TEXT EXCERPT:
_ _ _ _ _

Special Summer All-Fiction Edition
Evening News
by Marly Swick, '71
Little, Brown and Co., 1999; $23.
Swick's second novel opens with a wrenching scene in which 9-year-old Teddy accidentally shoots and kills his half-sister, Trina. The rest of the story focuses on how a grieving mother's loyalties are stretched between her husband, who has just lost his only child, and her son from a previous marriage, who pulled the trigger. The rift opens as Giselle and Dan are driving home from the hospital after their 23-month-old daughter is pronounced dead: "Already she sensed an ominous difference between them: he wanted to know everything, and she didn't want to know anything." At the same time, Giselle wavers between feeling angry with Teddy and wanting to protect him. "It had never occurred to her that what accident meant was unintentional," Swick writes. "It didn't mean blameless."
Harmful Intent
by Baine Kerr, '68
Scribner, 1999; $25.
Peter Moss is a burned-out lawyer determined to put his life in order after a devastating courtroom defeat. He vows never again to take on a medical malpractice case and to keep some emotional distance from his clients from now on. Then along comes Terry Winter. She's a victim of the same doctor Moss has just failed to bring to justice; he can't turn her away. The facts of the case seem plain: her physician willfully ignored a breast tumor until the cancer became terminal. But why? Kerr, a malpractice lawyer himself, spins the story around a runaway client, discredited witnesses, a crusty judge and a hero dismissed from his firm for refusing to drop the case. But Moss fights on in a plot that perplexes up to its surprising finish.
The Freshour Cylinders
by Speer Morgan, PhD '72
MacMurray & Beck, 1998; $23.

_ _ _ _ _

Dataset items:

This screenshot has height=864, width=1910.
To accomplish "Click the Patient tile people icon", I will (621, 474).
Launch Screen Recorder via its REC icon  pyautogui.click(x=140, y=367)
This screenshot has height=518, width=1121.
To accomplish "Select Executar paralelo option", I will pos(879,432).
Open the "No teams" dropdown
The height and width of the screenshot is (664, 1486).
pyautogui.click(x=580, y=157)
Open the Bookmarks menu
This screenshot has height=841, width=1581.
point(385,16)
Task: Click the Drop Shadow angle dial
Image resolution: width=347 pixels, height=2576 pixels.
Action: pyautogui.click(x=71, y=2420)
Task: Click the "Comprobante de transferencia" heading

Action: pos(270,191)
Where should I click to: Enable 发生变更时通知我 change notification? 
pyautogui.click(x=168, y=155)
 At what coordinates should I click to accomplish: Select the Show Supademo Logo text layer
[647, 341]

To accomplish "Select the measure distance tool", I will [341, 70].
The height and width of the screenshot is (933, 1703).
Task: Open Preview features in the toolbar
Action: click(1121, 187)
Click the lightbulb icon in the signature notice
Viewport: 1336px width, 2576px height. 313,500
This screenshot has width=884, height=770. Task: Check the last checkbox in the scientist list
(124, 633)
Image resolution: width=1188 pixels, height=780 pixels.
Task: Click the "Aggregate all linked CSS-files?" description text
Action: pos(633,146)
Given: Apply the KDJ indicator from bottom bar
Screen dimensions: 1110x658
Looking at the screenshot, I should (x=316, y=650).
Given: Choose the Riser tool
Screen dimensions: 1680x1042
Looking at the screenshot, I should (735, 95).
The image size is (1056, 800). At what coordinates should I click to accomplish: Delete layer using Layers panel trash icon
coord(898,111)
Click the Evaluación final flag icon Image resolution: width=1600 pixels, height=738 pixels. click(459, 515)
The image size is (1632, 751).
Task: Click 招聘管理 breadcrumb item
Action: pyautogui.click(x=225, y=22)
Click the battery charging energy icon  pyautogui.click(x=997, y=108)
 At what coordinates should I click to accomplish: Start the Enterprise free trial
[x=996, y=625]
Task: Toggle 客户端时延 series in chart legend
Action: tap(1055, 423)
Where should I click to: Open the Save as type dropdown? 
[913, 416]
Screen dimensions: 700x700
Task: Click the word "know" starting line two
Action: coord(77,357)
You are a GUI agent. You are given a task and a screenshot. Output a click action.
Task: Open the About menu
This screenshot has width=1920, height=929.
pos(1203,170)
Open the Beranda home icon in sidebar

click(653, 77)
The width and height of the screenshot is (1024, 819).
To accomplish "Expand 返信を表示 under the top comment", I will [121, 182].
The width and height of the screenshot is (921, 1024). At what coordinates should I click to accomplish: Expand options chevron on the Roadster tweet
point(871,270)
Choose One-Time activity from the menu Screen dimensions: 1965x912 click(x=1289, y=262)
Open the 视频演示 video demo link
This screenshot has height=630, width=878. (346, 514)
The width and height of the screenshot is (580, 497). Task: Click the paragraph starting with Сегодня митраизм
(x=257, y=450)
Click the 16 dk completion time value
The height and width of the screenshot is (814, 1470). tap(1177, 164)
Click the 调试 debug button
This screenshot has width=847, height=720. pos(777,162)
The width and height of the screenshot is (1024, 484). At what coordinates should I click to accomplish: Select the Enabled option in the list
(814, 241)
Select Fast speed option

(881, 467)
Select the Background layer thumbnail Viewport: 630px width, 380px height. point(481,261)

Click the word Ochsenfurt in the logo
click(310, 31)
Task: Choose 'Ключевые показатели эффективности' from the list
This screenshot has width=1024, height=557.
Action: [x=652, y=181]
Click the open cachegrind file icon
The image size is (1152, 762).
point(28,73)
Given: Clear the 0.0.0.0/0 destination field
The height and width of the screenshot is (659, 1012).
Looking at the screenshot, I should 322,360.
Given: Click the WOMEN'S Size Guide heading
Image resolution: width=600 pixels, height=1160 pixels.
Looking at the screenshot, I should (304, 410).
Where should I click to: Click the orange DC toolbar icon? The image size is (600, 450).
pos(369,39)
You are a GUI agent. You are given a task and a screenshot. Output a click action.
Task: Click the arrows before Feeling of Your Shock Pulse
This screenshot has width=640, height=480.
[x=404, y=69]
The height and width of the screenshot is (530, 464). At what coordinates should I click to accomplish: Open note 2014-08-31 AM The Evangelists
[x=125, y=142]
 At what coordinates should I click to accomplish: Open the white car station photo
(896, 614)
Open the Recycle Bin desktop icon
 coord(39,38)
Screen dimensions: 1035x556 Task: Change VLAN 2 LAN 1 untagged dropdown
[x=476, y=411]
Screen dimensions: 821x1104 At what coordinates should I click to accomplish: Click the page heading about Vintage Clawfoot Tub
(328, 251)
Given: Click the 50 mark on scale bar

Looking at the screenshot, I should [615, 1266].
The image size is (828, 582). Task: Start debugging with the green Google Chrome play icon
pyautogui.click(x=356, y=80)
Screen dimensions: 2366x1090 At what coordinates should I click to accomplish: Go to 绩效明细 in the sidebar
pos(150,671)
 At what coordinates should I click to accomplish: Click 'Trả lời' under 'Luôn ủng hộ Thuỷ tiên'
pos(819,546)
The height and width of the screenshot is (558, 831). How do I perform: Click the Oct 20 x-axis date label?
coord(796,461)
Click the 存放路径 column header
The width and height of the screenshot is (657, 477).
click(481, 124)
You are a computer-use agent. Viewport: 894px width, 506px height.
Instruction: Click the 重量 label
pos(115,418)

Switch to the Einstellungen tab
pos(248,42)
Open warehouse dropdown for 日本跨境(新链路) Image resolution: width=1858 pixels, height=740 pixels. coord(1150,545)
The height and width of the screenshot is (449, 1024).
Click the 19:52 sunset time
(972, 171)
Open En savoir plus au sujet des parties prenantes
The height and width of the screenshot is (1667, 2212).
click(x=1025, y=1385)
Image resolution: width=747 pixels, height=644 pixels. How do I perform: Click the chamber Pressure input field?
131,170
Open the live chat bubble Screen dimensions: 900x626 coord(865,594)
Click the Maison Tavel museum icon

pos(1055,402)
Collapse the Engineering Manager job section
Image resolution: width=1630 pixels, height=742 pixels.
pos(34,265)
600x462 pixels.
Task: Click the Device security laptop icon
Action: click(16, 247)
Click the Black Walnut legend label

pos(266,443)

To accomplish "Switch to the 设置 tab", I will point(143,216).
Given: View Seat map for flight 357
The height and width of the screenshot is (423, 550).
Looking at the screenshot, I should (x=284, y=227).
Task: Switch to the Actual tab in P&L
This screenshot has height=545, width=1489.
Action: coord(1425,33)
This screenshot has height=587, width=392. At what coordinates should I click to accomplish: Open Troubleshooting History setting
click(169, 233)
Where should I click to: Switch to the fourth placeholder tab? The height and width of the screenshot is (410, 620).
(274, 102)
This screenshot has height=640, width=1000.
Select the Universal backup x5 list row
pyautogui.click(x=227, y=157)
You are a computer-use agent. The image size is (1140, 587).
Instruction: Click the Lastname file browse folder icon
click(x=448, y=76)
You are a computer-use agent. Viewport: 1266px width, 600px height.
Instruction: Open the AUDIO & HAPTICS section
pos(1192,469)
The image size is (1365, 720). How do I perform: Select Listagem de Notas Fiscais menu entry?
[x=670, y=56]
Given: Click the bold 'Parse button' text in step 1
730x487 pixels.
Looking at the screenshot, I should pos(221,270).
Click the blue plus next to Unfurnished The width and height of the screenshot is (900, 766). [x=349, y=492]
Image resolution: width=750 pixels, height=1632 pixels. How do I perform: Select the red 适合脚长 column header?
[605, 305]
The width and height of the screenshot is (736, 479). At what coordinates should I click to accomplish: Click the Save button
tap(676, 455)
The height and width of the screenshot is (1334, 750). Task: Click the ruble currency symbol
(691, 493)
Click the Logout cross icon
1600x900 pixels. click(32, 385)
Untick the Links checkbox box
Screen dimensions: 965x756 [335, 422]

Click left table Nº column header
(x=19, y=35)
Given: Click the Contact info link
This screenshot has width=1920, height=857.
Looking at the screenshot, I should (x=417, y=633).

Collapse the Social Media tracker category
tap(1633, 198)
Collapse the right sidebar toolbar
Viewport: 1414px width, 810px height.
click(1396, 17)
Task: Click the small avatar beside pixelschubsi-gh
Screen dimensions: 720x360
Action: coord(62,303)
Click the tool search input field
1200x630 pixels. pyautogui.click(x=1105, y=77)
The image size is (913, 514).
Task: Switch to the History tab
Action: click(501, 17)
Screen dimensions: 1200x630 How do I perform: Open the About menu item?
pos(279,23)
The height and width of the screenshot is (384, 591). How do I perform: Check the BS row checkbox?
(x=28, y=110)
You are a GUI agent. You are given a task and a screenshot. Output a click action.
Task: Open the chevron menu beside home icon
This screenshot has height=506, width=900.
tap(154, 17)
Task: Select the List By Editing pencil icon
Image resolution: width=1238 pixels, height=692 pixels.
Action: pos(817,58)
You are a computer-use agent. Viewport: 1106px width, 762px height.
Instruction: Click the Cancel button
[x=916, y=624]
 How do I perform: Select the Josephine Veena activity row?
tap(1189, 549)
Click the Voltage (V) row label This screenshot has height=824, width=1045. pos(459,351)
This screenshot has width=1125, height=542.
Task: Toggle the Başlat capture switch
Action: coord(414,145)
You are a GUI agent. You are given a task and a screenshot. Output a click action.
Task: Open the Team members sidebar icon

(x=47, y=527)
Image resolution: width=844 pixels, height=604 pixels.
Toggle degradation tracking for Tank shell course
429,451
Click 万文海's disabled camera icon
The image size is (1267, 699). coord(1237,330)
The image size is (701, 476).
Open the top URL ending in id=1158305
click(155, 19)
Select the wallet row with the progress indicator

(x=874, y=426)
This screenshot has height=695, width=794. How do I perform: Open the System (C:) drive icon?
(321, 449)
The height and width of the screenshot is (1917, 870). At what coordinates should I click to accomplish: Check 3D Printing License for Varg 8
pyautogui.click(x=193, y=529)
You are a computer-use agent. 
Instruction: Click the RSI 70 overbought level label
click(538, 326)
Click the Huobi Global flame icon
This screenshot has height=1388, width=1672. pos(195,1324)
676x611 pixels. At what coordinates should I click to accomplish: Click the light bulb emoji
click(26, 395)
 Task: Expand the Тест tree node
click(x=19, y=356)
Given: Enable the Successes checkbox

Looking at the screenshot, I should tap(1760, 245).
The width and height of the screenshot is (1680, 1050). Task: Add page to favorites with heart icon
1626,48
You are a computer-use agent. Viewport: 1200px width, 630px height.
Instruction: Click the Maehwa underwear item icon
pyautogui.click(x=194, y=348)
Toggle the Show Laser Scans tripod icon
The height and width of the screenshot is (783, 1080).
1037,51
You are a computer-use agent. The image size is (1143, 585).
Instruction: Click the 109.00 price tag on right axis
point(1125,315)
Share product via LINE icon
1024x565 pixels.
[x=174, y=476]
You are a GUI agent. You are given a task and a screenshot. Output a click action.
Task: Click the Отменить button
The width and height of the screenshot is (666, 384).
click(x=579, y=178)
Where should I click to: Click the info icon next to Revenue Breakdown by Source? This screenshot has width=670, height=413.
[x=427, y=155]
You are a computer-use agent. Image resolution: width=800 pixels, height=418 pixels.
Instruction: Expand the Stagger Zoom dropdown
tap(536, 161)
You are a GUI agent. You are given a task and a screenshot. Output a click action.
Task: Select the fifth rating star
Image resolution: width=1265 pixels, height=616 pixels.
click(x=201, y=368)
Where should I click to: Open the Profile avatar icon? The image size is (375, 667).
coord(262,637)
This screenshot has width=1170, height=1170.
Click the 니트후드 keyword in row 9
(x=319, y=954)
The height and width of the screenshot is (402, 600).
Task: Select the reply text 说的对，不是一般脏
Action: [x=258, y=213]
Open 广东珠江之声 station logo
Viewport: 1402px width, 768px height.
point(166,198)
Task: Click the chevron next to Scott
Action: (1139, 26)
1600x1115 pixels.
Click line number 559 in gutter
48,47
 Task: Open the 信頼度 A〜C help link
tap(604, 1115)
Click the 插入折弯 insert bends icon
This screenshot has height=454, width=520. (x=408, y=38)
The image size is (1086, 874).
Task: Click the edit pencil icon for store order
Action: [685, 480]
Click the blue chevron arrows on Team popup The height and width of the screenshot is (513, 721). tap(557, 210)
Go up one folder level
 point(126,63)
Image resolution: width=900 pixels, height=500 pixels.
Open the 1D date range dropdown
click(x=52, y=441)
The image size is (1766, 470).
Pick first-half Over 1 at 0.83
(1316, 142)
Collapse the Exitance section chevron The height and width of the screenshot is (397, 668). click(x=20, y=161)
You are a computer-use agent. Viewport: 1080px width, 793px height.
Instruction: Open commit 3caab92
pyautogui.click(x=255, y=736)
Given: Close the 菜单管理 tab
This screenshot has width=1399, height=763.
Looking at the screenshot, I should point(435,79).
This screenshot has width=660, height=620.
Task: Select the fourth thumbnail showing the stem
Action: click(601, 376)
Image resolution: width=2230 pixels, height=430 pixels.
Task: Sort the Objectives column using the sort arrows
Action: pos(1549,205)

_ _ _ _ _

TASK REQUIREMENTS:
**a)** In the summer fiction reviews, how old is Teddy when he shoots his half-sister?
**b)** Write out the passage of the summer fiction reviews from "Swick's second novel" up to and including "Scribner, 1999; $25.".
Rely only on the summer fiction reviews, not on the records.

RESPONSES:
**a)** He is 9 years old.

**b)**
Swick's second novel opens with a wrenching scene in which 9-year-old Teddy accidentally shoots and kills his half-sister, Trina. The rest of the story focuses on how a grieving mother's loyalties are stretched between her husband, who has just lost his only child, and her son from a previous marriage, who pulled the trigger. The rift opens as Giselle and Dan are driving home from the hospital after their 23-month-old daughter is pronounced dead: "Already she sensed an ominous difference between them: he wanted to know everything, and she didn't want to know anything." At the same time, Giselle wavers between feeling angry with Teddy and wanting to protect him. "It had never occurred to her that what accident meant was unintentional," Swick writes. "It didn't mean blameless."
Harmful Intent
by Baine Kerr, '68
Scribner, 1999; $25.